Monte dei Paschi paye sa politique de couverture passée
Monte dei Paschi di Siena (MPS) et Nomura se sont livrés à une guerre de communiqués hier, alors que l’action de la banque italienne a perdu jusqu’à 6,4% (à 0,275 euros) suite à la publication d’un article d’Il Fatto Quotidiano faisant état d’une perte de 220 millions d’euros, causée par des produits dérivés que son homologue japonais lui a vendu en 2009.
Selon le quotidien transalpin, l’équipe dirigeante actuelle de MPS aurait découvert au mois d’octobre l’existence de ce contrat, passé par les anciens dirigeants de l’établissement. Ces derniers ont cherché à couvrir d’éventuelles pertes sur un dérivé adossé à des créances hypothécaires titrisées à l’aide d’un dérivé encore plus risqué.

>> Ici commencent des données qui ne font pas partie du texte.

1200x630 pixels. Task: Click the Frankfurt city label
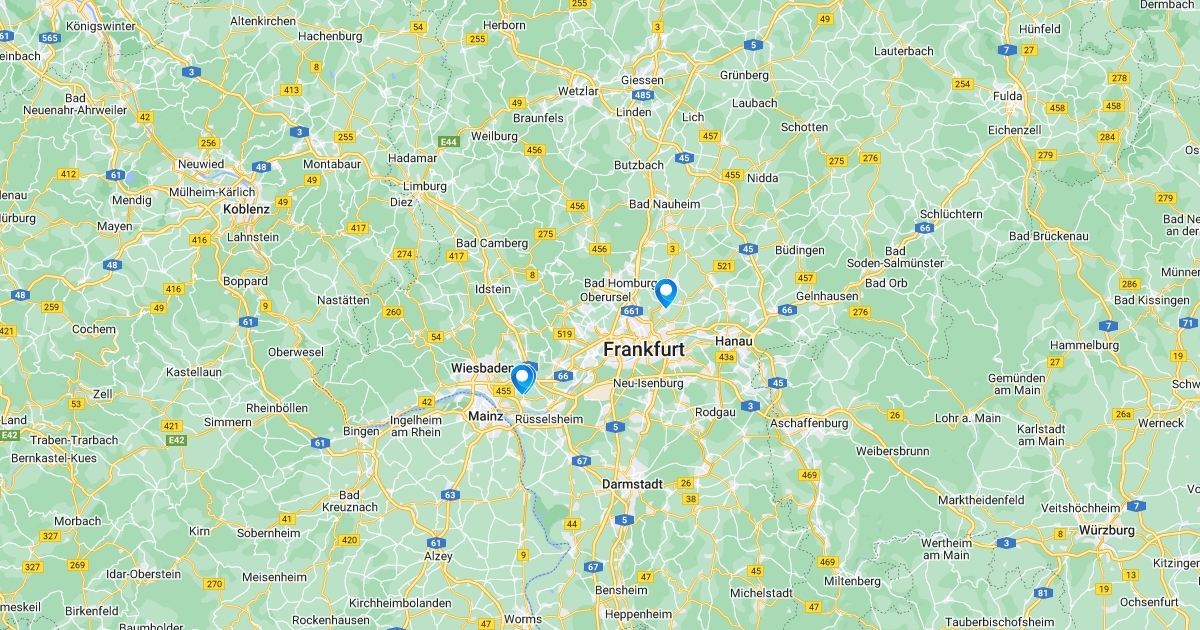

Le groupe italien a réagi le matin même en expliquant que ce produit –baptisé Alexandria– faisait partie d’une série de contrats signés au cours des années précédentes. Ceux-ci sont en cours d’examen depuis plusieurs mois. Le 28 novembre dernier, MPS avait décidé d’augmenter de 500 millions sa demande d’aide auprès de l’Etat italien (pour la porter à 3,9 milliards d’euros), évoquant de possibles pertes en fonds propres provoquées par d’anciennes transactions de produits structurés. On peut donc imaginer que la banque estime à ce montant la perte potentielle maximale. Selon Il Fatto Quotidiano, la perte devrait affecter les comptes 2012 de MPS.
Nomura s’est défendu hier en indiquant que la direction de MPS, dont l’ancien président Guiseppe Mussari, ainsi que KPMG, le cabinet d’audit de la banque, avaient «examiné scrupuleusement et approuvé» la signature du contrat incriminé. «Nomura fait partie des banques qui ont été approchées pour réduire le risque des positions détenues que MPS avait acquis précédemment de Dresdner», établissement allemand acquis par Commerzbank en 2009, a précisé le groupe japonais. Une affirmation que MPS a immédiatement réfutée.
Les contrats défaillants n’impliquent pas uniquement Nomura. La semaine dernière, Bloomberg avait révélé que MPS aurait essuyé des pertes sur un contrat de dérivés, le «Projet Santorini», signé en décembre 2008 avec Deutsche Bank, alors que la crise financière battait son plein. Dans son communiqué, MPS a précisé que l’étude des actifs en cause devrait être remise à ses dirigeants dans le courant du mois de février.